2009年5月14〜20日、第13回SEAPAVAA会議がバンドン&ジャカルタの2都市で開催された。ホストはインドネシア国立公文書館を筆頭に西ジャワ地方公文書館/インドネシア国立図書館/シネマテーク・インドネシアの4団体で、テーマとして、「コレクションとアクセスの向上:コインの表と裏」が掲げられた。従来通り(1)シンポジウム(2)年次総会(3)上映会(4)ワークショップ(5)見学会から構成されたこの国際会議は、14カ国から124名もの参加者を集めた(日本からの参加者は残念ながら0名)。

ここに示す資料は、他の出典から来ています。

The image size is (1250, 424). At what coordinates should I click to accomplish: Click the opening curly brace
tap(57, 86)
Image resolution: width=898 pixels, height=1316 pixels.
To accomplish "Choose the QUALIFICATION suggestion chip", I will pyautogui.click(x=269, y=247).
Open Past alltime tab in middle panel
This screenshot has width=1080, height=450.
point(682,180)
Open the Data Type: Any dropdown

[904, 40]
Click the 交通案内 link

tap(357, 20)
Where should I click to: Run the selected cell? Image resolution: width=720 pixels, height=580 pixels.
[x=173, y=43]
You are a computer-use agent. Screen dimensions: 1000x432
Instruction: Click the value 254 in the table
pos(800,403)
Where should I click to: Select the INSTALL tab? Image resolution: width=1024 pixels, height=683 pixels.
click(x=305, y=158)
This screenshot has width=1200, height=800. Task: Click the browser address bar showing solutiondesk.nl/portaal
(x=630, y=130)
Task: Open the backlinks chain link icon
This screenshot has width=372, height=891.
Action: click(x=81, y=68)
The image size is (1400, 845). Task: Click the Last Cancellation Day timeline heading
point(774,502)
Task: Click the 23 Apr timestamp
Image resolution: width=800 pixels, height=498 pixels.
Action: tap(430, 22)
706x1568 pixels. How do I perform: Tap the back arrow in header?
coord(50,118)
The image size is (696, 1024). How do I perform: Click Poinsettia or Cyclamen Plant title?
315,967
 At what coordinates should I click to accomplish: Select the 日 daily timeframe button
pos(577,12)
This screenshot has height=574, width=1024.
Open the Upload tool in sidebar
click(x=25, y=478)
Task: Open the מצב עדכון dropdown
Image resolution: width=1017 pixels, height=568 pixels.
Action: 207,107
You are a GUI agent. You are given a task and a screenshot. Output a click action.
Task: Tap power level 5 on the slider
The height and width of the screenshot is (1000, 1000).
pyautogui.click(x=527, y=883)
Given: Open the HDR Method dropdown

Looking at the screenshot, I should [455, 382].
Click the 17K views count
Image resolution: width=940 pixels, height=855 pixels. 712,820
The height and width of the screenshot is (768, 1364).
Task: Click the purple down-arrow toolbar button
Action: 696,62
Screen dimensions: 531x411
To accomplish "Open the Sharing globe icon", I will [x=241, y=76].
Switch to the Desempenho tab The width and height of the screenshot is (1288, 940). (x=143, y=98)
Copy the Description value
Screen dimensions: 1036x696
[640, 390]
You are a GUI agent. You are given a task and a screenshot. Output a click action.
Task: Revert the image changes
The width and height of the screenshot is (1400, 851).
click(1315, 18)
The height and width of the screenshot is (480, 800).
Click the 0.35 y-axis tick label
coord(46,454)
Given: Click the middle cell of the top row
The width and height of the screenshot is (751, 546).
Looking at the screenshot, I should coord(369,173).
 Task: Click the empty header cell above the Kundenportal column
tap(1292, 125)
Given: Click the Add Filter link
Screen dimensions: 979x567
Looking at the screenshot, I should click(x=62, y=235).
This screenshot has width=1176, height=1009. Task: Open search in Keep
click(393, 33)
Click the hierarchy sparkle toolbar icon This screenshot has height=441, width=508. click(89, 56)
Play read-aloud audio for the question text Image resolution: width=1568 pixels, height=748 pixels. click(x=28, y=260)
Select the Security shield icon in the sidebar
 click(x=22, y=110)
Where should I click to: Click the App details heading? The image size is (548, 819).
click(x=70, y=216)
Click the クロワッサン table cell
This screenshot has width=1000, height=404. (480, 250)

(1)シンポジウムの司会進行役をつとめたのは(小会も日頃からお世話になっている)事務総長のタン・ビー・ティアン(シンガポール)と、理事のエイドリアン・ウッド(英国)の両名。ここでは「オーファンフィルムズ」「主流とはいえない素材」「陳腐化」「著作権」といったキーワードが話題に上った。8つのセッションを通して、開催国インドネシアから10名を越える映像アーキビストが登壇し、自国の視聴覚遺産を巡る現状を様々な角度から解説。また、SEAPAVAAが注力するユネスコ「世界視聴覚遺産の日」の広報活動も改めて強調され、以下の声明が発表された(ここでは要点のみ)。

◇ 視聴覚アーカイブのコレクションとアクセスの向上には、個人・組織・政府・国家・地域を越えた交流と恊働が欠かせない。
◇ 視聴覚アーキビストは、研究者や営利企業や芸術家など幅広い人々の協力を得て、将来に向けた戦略を立てる必要がある。
◇ 互いの多様性を尊重し、国際性を意識した対話を心がけよう。
◇ 共有される情報はアーキビストやアーカイブ機関の財産であり、情報共有を妨げる障害は取り除こう。

(3)上映会にはインドネシアはもちろんのこと、ベトナムやマレーシアなどから5作品が提供された。来年からは上映会にもテーマを設定したい。

(4)今年のワークショップは、視聴覚資料の分類とそれぞれに適した保存計画および状態把握の方法を丁寧に解説する内容で、オーストラリアのミック・ニューンハムがディレクションを担当した。参加者は85名。

(5)見学会ではホスト4団体の施設を訪問。以上。